American actress (1947–2024)

Lynda Gravátt (May 24, 1947 – February 23, 2024) was an American actress of theatre, film and television.

== Early life and career ==
Gravátt was born in Harlem on May 24, 1947. She was raised by adoptive parents. She appeared on Broadway at the age of 4 in The King and I and performed in recitals at Carnegie Hall when she was at the age of 9. Gravátt attended Fairmont Heights High School and then Howard University, where she appeared in numerous productions before graduating in 1971. While in college, she also acted at the Living Stage. She was a founding member of the stage. She also performed with DC Black Repertory, a company founded by Robert Hooks and Vantile Whitfield. On Broadway, in 2001, she portrayed Ruby in King Hedley II and portrayed Bessie James in 45 Seconds from Broadway, then appeared as Mrs. Muller in 2016 in Doubt. Her final Broadway appearance was in 2008 when she portrayed the role Big Mama in Cat on a Hot Tin Roof. She performed at venues including the Kennedy Center, Hartford Stage, Ford's Theatre, McCarter Theatre, Berkeley Repertory Theatre, the Mark Taper Forum, the Alabama Shakespeare Festival, and the Alley Theatre. She had a recurring role on One Life to Live. Her stage résumé included the productions A Raisin in the Sun, Crowns, Miss Witherspoon, The Little Foxes, Skeleton Crew, The House That Will Not Stand and her final theater appearance, in 2018, The Revolving Cycles Truly and Steadily Roll’d.
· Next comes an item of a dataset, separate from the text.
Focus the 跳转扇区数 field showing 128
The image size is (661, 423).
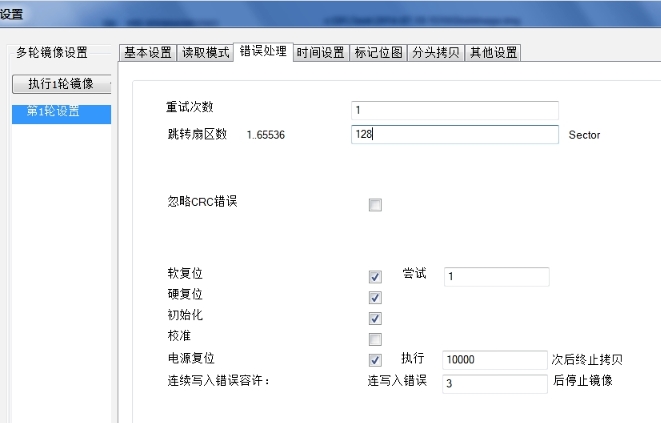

Gravátt began acting in film and television with a role in Good to Go. Gravátt's television credits included The Hoop Life, three Law & Order series, Sex and the City, The Good Wife, 30 Rock, Elementary, Madam Secretary, Ramy and East New York. She made guest appearances on Person of Interest. She acted in Dividing the Estate. She also acted in The Architect, I Hate Valentine's Day, Rockefeller Plaza 30, The Person of Person, Dear Edward, Get Your Ex, Elementary (season 1 episode 16), and The Bad Father. Her film credits included The Bounty Hunter (2010), Delivery Man (2013), Roman J. Israel, Esq. (2017) and The Outside Story (2020). She also acted in Violet & Daisy.
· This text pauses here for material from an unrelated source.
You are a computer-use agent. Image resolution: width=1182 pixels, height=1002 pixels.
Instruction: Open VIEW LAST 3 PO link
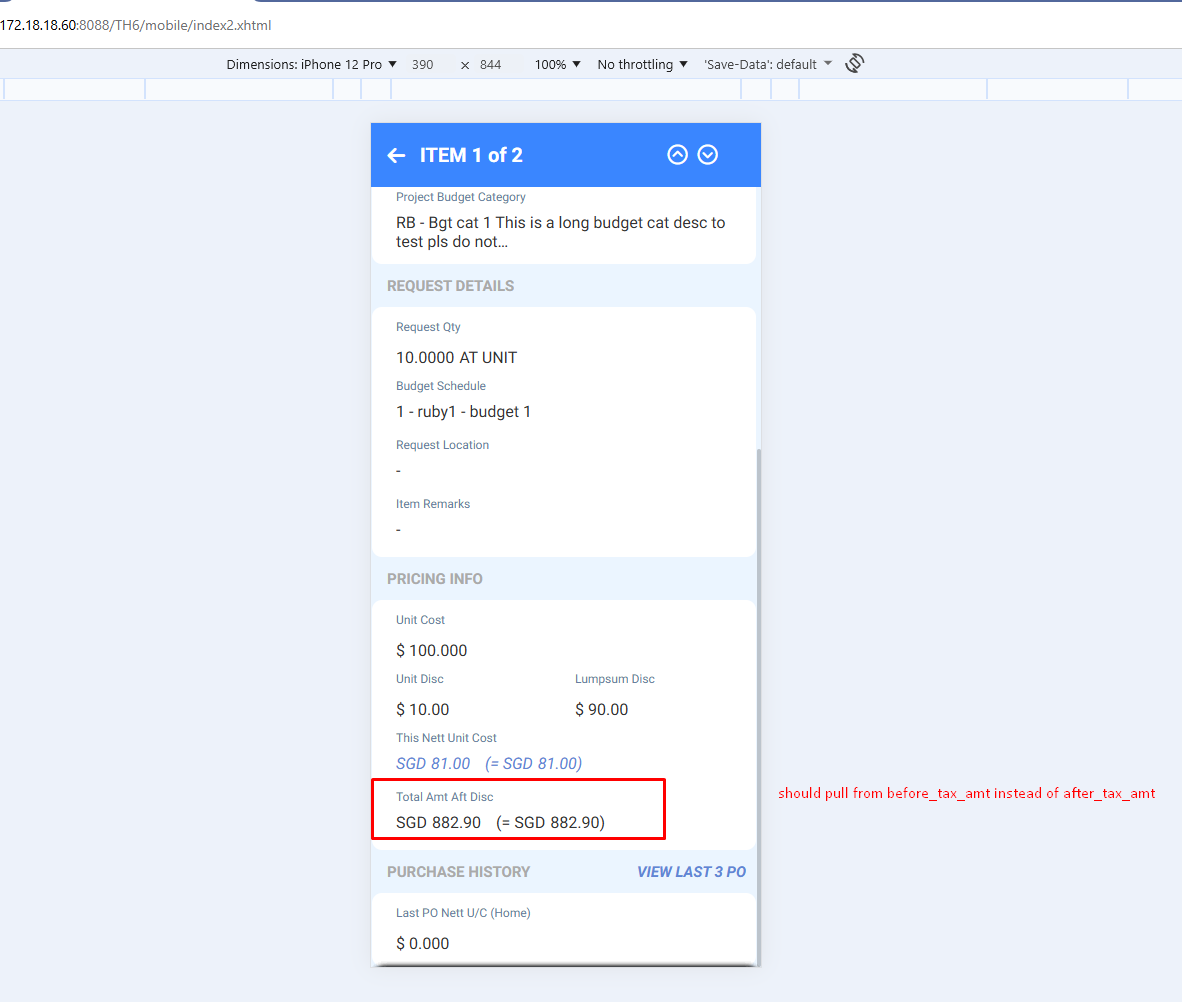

Gravátt was nominated for four AUDELCO awards and two Drama League Awards. Gravátt received a 1999 Theatre World Award for her performance as Quilly McGrath in The Old Settler and a AUDELCO Award in 2004 for her portrayal of Mrs. Dickson in Intimate Apparel. Gravátt was also the recipient of the Helen Hayes Award in 2004. Gravátt was a founding faculty member at the Duke Ellington School of the Arts as well as teaching at Howard University helping many launch their careers, as mentioned by Dave Chappelle on one of his Specials. She Taught at Rutgers University as well.

== Personal life and death ==
Gravátt was the half sister of June Cross. She had two children and five grandchildren. Gravátt died at a hospital in New Brunswick, New Jersey, on February 23, 2024, at the age of 76.